Montadora de Elon Musk no leste alemão consome 1,4 milhão de metros cúbicos de água por ano – de 3 milhões calculados inicialmenteFoto: Patrick Pleul/Pool/REUTERS

Indústria entre consumidoras mais ávidas

A indústria tem se mostrado particularmente sedenta. A espetacular "gigafábrica" da montadora automobilística Tesla, do miliardário Elon Musk, em Grünheide, Brandemburgo, fez manchetes também por ter sido construída no meio de uma região que já sofre escassez.

Além disso, a instalação se localiza numa zona de proteção da água potável. E exige enormes quantidades, cerca de 1,4 milhão de metros cúbicos por ano –um recuo considerável em comparação com os planos originais de usar 3 milhões de metros cúbicos.

O recurso se tornou tão escasso na região, que a operadora local começou a racionar: apesar de o consumo médio per capita é de 175 litros, quem se muda para lá agora e recebe uma conexão nova só pode usar 105 litros por dia.

Porém as companhias de energia estão entre as maiores consumidoras: usinas elétricas evaporam água em suas torres de refrigeração; a mineração de linhito bombeia enormes volumes.

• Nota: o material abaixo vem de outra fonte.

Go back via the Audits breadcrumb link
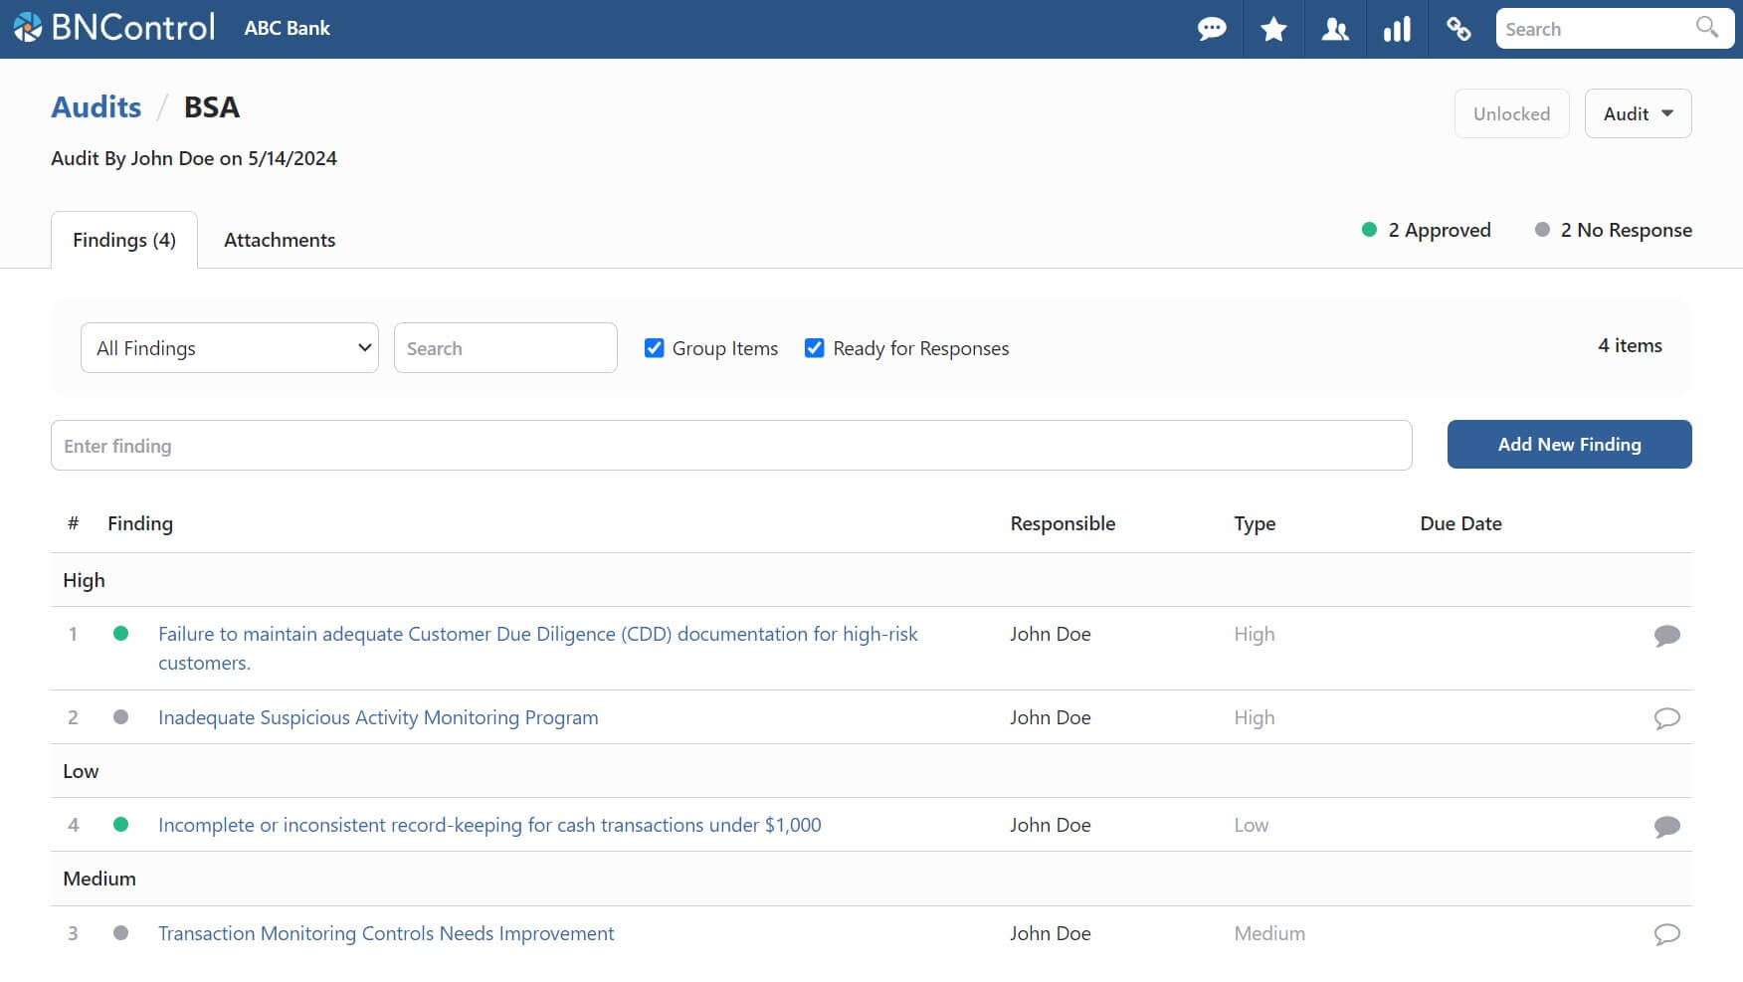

A gigante alemã da energia RWE usa quase 500 milhões de metros cúbicos por ano em suas minas abertas de linhito, sem ter que pagar praticamente nada por isso. Como as autoridades costumam conceder direitos sobre a água por prazos longos, às vezes décadas, muitos dos contratos em vigor datam de épocas em que a mudança climática sequer fora registrada.

Usinas da operadora de energia RWE estão entre grandes consumidoras de águaFoto: Ulrich Zillmann/FotoMedienService/picture alliance

Na Ucrânia como na Mesopotâmia

Diante da escassez crescente, o Ministério do Meio Ambiente alemão está elaborando uma Estratégia Nacional para a Água. Um esboço apresentado em 2021 trata de programas a serem implementados entre 2030 e 2050.

O especialista Borchardt lembra que a gestão hídrica é uma tarefa constante, frisando que o impacto total da mudança climática talvez não seja aparente até depois de 2050. Portanto: "Temos que nos preparar agora para isso." Do contrário, é provável que os conflitos sobre o recurso sigam escalando – como ocorreu 4.500 anos atrás na Mesopotâmia.

A Cronologia do Conflito Hídrico, desenvolvida pelo Pacific Institute de estudos sobre desenvolvimento, meio ambiente e segurança, mostra o papel da água nas guerras. A entrada mais recente se refere à invasão da Ucrânia: em fevereiro, as tropas de Moscou destruíram uma represa perto de Kherson, que bloqueava o fluxo para a ucraniana península da Crimeia, anexada pela Rússia em 2014.